=== Work to be completed ===
Give back all the data below exactly as it is shown.

Stored data entries
########################################
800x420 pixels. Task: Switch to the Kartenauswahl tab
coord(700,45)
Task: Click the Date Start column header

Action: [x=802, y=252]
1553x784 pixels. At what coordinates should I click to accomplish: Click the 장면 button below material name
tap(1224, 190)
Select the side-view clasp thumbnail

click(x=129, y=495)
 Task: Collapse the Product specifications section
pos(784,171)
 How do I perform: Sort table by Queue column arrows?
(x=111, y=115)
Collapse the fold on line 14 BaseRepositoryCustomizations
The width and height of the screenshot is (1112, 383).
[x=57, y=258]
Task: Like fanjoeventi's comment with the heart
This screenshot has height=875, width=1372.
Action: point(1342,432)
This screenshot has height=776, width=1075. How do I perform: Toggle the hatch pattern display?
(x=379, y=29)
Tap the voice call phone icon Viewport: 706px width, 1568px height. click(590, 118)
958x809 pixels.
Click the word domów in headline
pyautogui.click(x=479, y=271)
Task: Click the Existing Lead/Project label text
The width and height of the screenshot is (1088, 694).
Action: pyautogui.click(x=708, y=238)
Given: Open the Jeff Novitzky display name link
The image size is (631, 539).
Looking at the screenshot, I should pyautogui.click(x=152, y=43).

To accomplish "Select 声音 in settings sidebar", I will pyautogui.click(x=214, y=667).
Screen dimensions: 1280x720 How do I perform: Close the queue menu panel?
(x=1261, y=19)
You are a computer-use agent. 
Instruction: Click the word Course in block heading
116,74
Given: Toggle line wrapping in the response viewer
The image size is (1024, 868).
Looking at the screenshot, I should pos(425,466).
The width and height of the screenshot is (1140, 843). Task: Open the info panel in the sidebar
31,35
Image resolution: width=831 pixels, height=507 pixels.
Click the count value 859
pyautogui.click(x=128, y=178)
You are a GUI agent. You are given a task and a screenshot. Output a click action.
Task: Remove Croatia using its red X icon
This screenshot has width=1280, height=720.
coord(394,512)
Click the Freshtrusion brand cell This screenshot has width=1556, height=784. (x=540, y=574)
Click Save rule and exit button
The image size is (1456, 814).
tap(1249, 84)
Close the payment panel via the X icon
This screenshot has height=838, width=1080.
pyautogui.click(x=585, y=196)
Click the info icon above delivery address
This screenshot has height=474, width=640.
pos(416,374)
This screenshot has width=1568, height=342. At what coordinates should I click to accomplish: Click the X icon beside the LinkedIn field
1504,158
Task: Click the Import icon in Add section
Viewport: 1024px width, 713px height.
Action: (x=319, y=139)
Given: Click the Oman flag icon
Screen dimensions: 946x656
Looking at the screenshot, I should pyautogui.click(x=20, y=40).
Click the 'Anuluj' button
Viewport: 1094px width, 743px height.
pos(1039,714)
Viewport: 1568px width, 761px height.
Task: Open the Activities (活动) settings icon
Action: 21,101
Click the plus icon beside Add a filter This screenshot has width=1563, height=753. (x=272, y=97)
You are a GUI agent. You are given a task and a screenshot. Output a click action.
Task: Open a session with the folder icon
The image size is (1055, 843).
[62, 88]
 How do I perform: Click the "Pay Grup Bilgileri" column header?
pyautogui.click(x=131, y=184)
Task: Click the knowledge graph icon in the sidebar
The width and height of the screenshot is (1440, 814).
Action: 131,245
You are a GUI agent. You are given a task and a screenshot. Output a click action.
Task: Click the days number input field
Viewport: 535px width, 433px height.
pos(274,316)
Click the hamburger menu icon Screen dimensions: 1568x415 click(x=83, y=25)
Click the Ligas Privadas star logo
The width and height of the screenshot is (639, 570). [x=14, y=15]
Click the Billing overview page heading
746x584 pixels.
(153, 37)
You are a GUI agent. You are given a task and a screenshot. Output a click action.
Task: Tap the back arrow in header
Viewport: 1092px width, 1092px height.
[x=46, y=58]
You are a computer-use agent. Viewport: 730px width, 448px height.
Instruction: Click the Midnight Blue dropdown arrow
########################################
=== Solution ===
800x420 pixels. Task: Switch to the Kartenauswahl tab
coord(700,45)
Task: Click the Date Start column header

Action: [x=802, y=252]
1553x784 pixels. At what coordinates should I click to accomplish: Click the 장면 button below material name
tap(1224, 190)
Select the side-view clasp thumbnail

click(x=129, y=495)
 Task: Collapse the Product specifications section
pos(784,171)
 How do I perform: Sort table by Queue column arrows?
(x=111, y=115)
Collapse the fold on line 14 BaseRepositoryCustomizations
The width and height of the screenshot is (1112, 383).
[x=57, y=258]
Task: Like fanjoeventi's comment with the heart
This screenshot has height=875, width=1372.
Action: point(1342,432)
This screenshot has height=776, width=1075. How do I perform: Toggle the hatch pattern display?
(x=379, y=29)
Tap the voice call phone icon Viewport: 706px width, 1568px height. click(590, 118)
958x809 pixels.
Click the word domów in headline
pyautogui.click(x=479, y=271)
Task: Click the Existing Lead/Project label text
The width and height of the screenshot is (1088, 694).
Action: pyautogui.click(x=708, y=238)
Given: Open the Jeff Novitzky display name link
The image size is (631, 539).
Looking at the screenshot, I should pyautogui.click(x=152, y=43).

To accomplish "Select 声音 in settings sidebar", I will pyautogui.click(x=214, y=667).
Screen dimensions: 1280x720 How do I perform: Close the queue menu panel?
(x=1261, y=19)
You are a computer-use agent. 
Instruction: Click the word Course in block heading
116,74
Given: Toggle line wrapping in the response viewer
The image size is (1024, 868).
Looking at the screenshot, I should pos(425,466).
The width and height of the screenshot is (1140, 843). Task: Open the info panel in the sidebar
31,35
Image resolution: width=831 pixels, height=507 pixels.
Click the count value 859
pyautogui.click(x=128, y=178)
You are a GUI agent. You are given a task and a screenshot. Output a click action.
Task: Remove Croatia using its red X icon
This screenshot has width=1280, height=720.
coord(394,512)
Click the Freshtrusion brand cell This screenshot has width=1556, height=784. (x=540, y=574)
Click Save rule and exit button
The image size is (1456, 814).
tap(1249, 84)
Close the payment panel via the X icon
This screenshot has height=838, width=1080.
pyautogui.click(x=585, y=196)
Click the info icon above delivery address
This screenshot has height=474, width=640.
pos(416,374)
This screenshot has width=1568, height=342. At what coordinates should I click to accomplish: Click the X icon beside the LinkedIn field
1504,158
Task: Click the Import icon in Add section
Viewport: 1024px width, 713px height.
Action: (x=319, y=139)
Given: Click the Oman flag icon
Screen dimensions: 946x656
Looking at the screenshot, I should pyautogui.click(x=20, y=40).
Click the 'Anuluj' button
Viewport: 1094px width, 743px height.
pos(1039,714)
Viewport: 1568px width, 761px height.
Task: Open the Activities (活动) settings icon
Action: 21,101
Click the plus icon beside Add a filter This screenshot has width=1563, height=753. (x=272, y=97)
You are a GUI agent. You are given a task and a screenshot. Output a click action.
Task: Open a session with the folder icon
The image size is (1055, 843).
[62, 88]
 How do I perform: Click the "Pay Grup Bilgileri" column header?
pyautogui.click(x=131, y=184)
Task: Click the knowledge graph icon in the sidebar
The width and height of the screenshot is (1440, 814).
Action: 131,245
You are a GUI agent. You are given a task and a screenshot. Output a click action.
Task: Click the days number input field
Viewport: 535px width, 433px height.
pos(274,316)
Click the hamburger menu icon Screen dimensions: 1568x415 click(x=83, y=25)
Click the Ligas Privadas star logo
The width and height of the screenshot is (639, 570). [x=14, y=15]
Click the Billing overview page heading
746x584 pixels.
(153, 37)
You are a GUI agent. You are given a task and a screenshot. Output a click action.
Task: Tap the back arrow in header
Viewport: 1092px width, 1092px height.
[x=46, y=58]
You are a computer-use agent. Viewport: 730px width, 448px height.
Instruction: Click the Midnight Blue dropdown arrow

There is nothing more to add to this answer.